I’ve been thinking a lot of safety nets as of late, mostly in the context of deciding where I want to continue my education. I could stay put and be happy because I love the faculty, I’m familiar with all of the nuances of the program and campus, I know all the great restaurants in the city, and most of all, I am comfortable.
But is comfort what I am really looking for?
“Control is overrated, if your idea is to actually truly live your life. Whether it’s learning how to dance or having the richest travel experience, life’s enjoyments are fueled by letting go of the safety equipment”.
I experienced many travel snafus over my 3 days away: closed highways, 20 mile detours, rainy mountain roads, taking wrong turns and hearing my GPS say “recalculating” a million times.
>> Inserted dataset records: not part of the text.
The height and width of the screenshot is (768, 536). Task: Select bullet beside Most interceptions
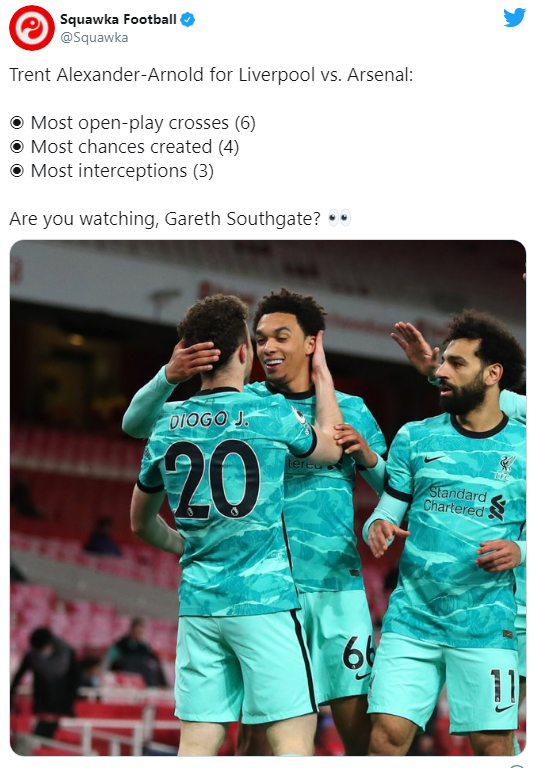coord(17,171)
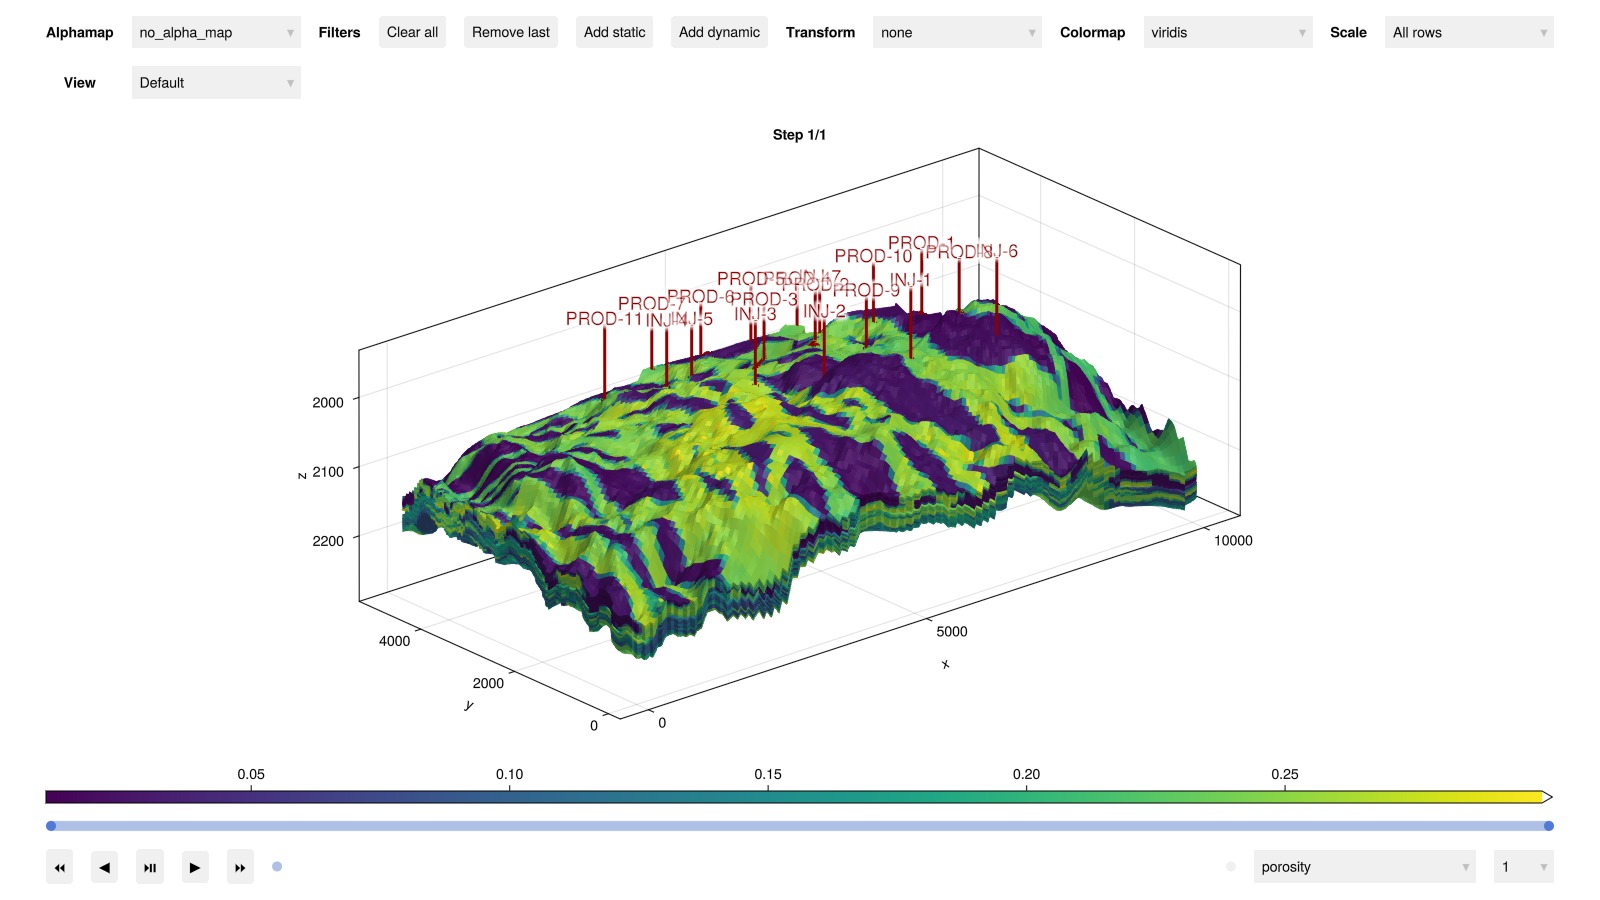Step back one frame with left arrow
1600x900 pixels.
click(x=104, y=867)
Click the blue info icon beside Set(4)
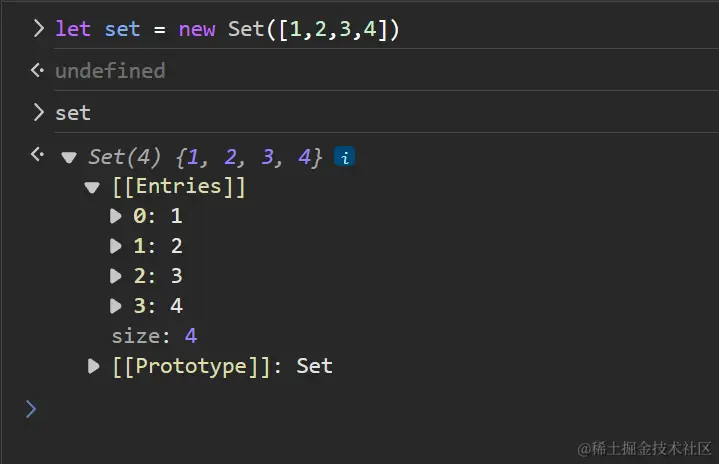The width and height of the screenshot is (719, 464). click(344, 157)
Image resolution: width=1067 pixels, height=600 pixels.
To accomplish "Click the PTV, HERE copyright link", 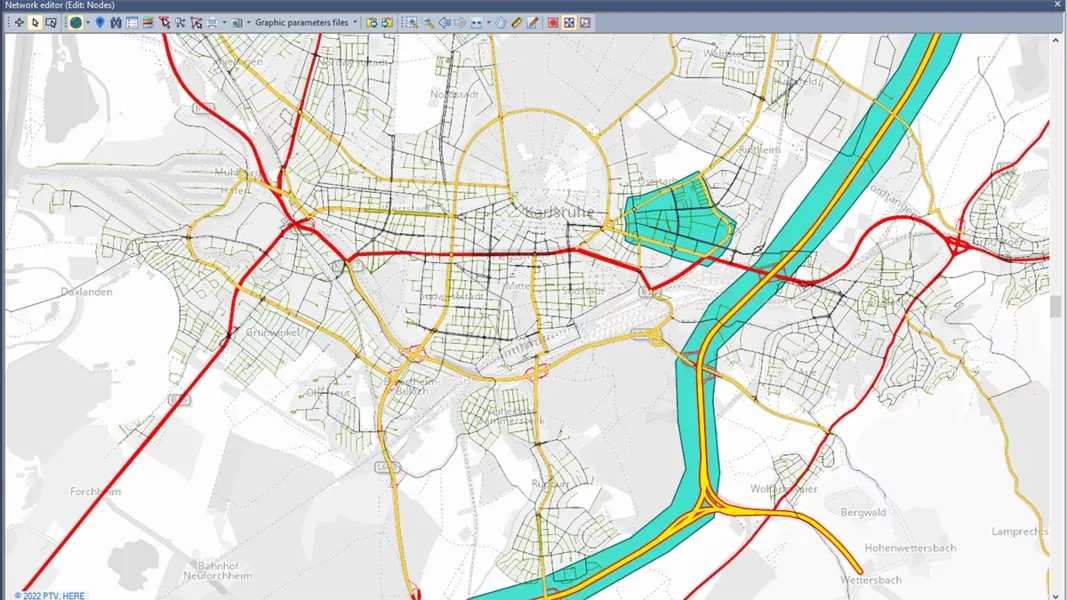I will (50, 595).
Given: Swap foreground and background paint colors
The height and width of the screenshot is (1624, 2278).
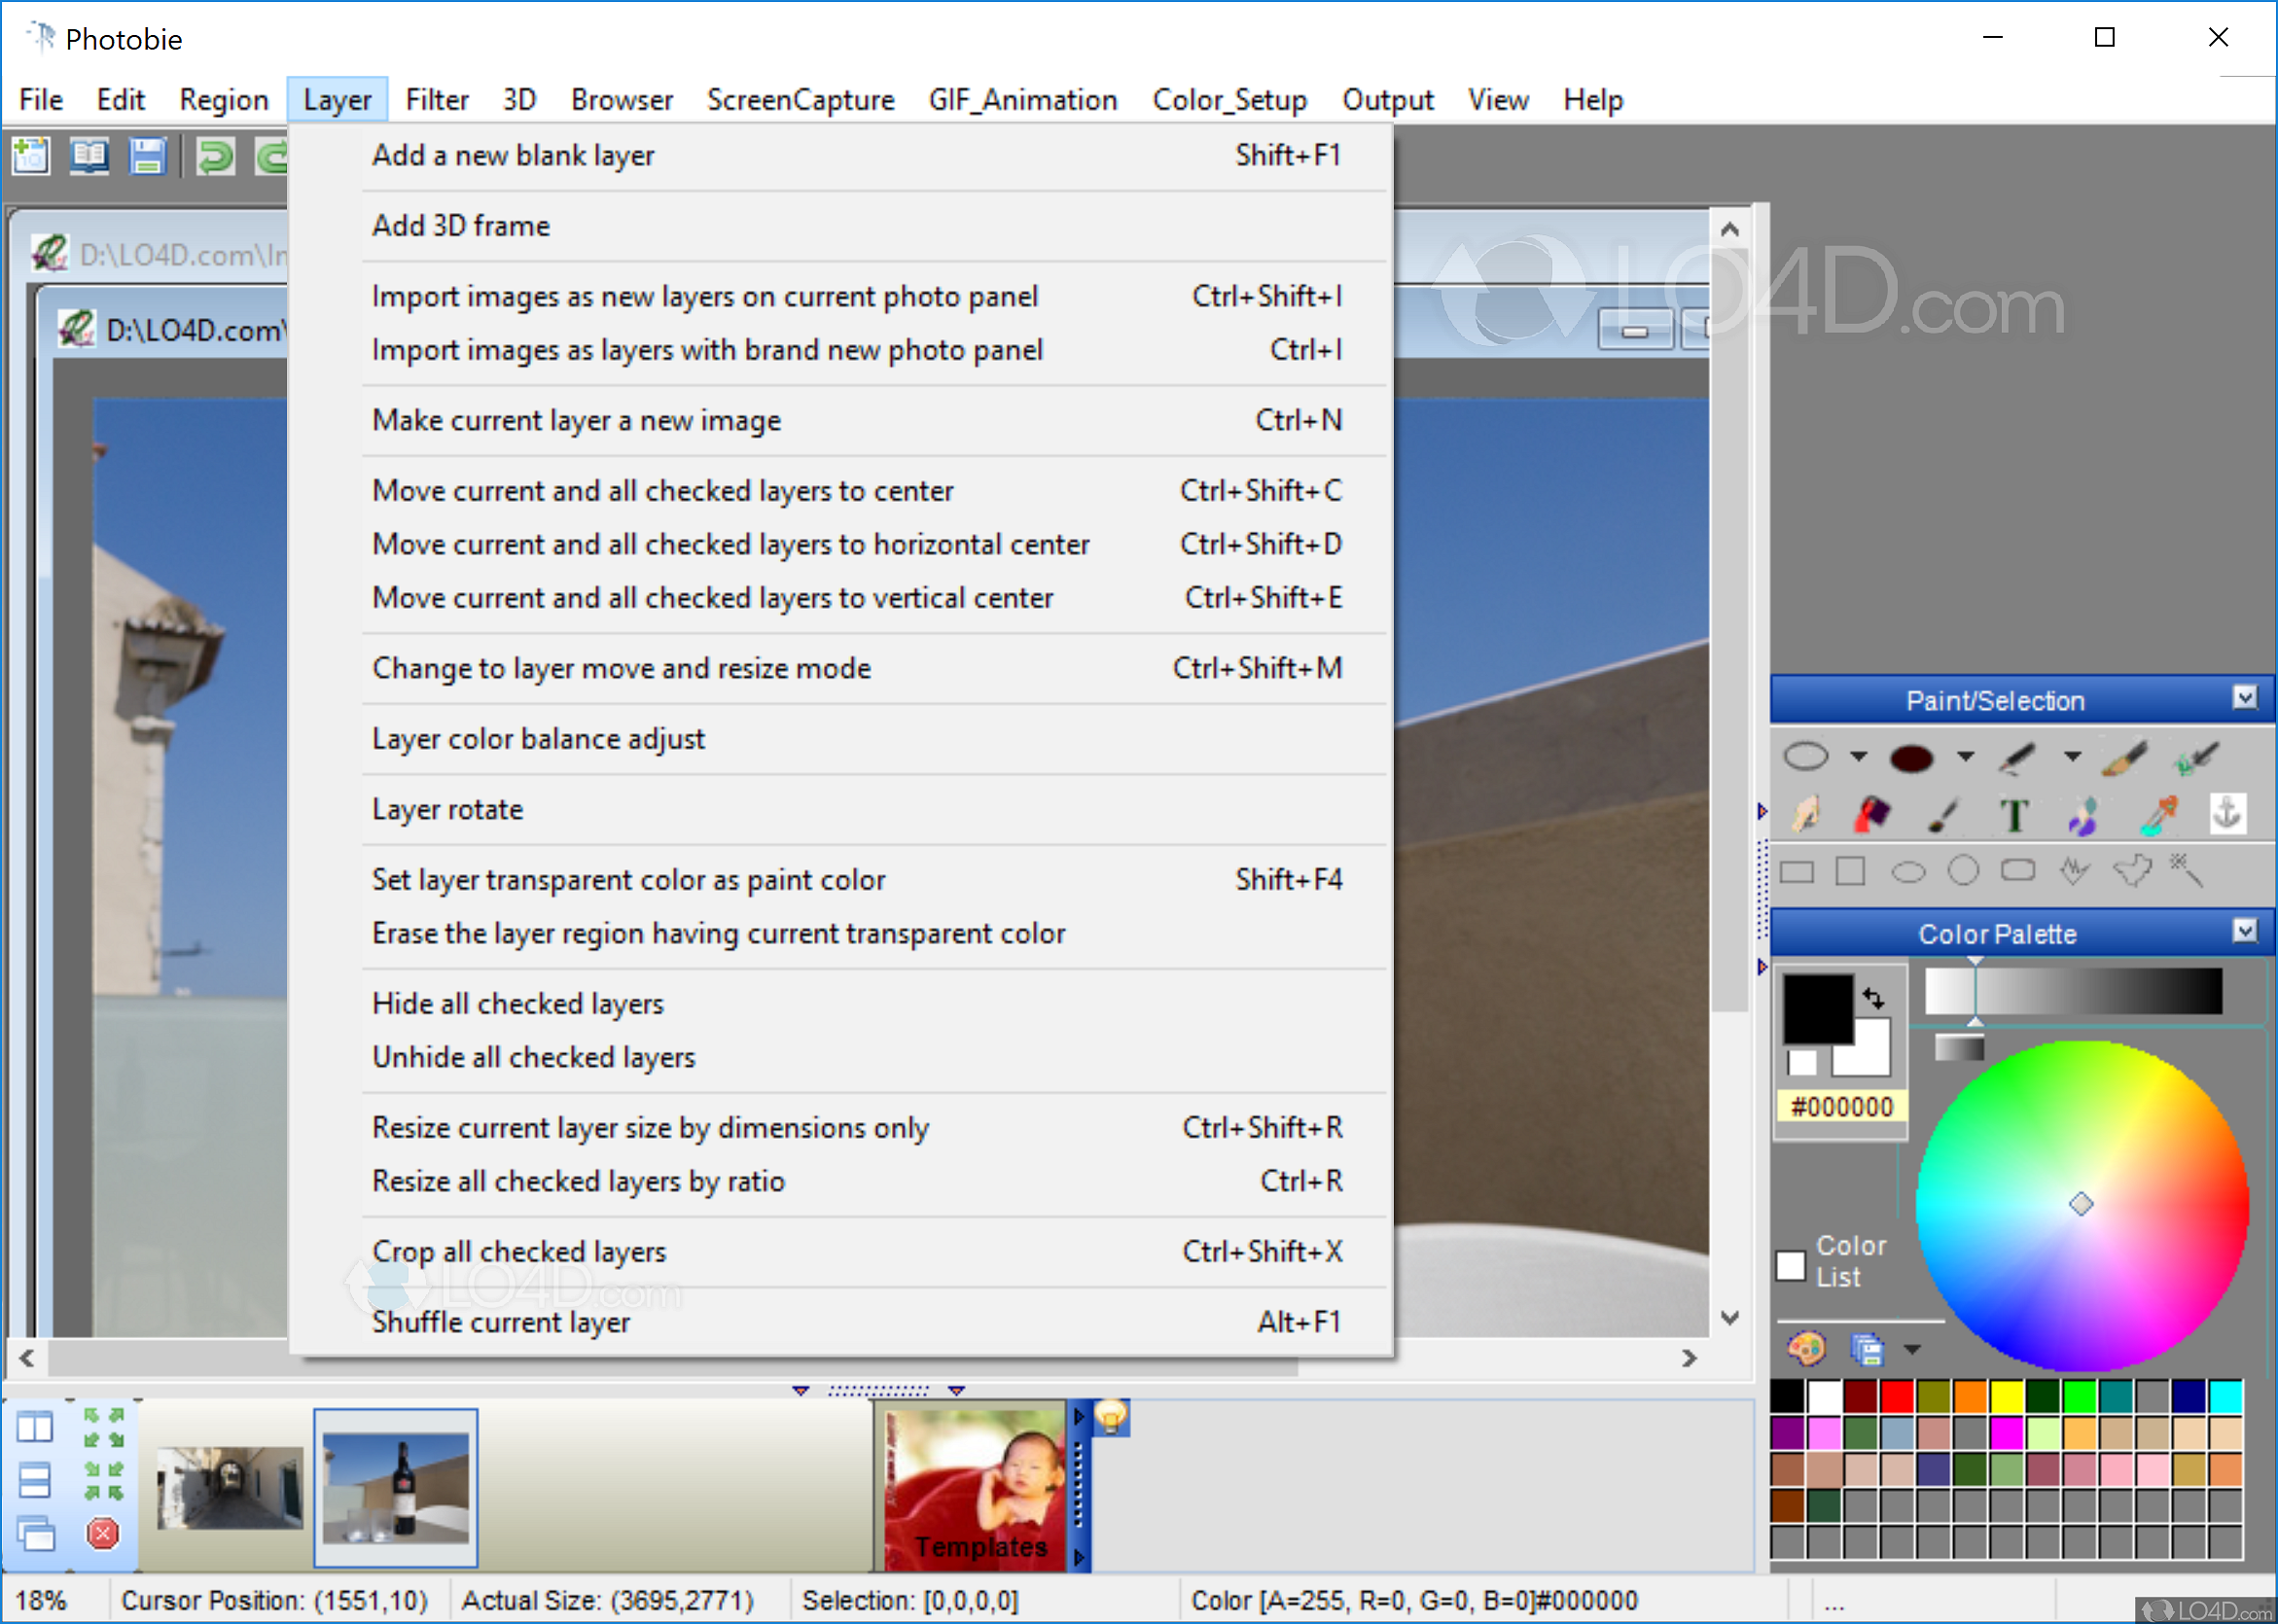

And the funny thing? I kind of enjoyed it. I enjoyed not knowing what was going to happen next, who I was going to meet next, even where I was going to eat dinner. I missed the boy more than anything but I loved being away from routine and the familiar. I loved being in a place where people had no expectations of me and knowing that there were endless possibilities.
That is going to be the tough question: does promise of endless possibilities outweigh the safety net of already being familiar?
I realize these are some deep thoughts for a Sunday morning! Truthfully, my brain isn’t completely wrapped around them either. So I think I’ll go back to sipping coffee, watching Sex and the City, and reading magazines in bed.
How do you feel about safety nets? And what are you doing on this lovely Sunday morning?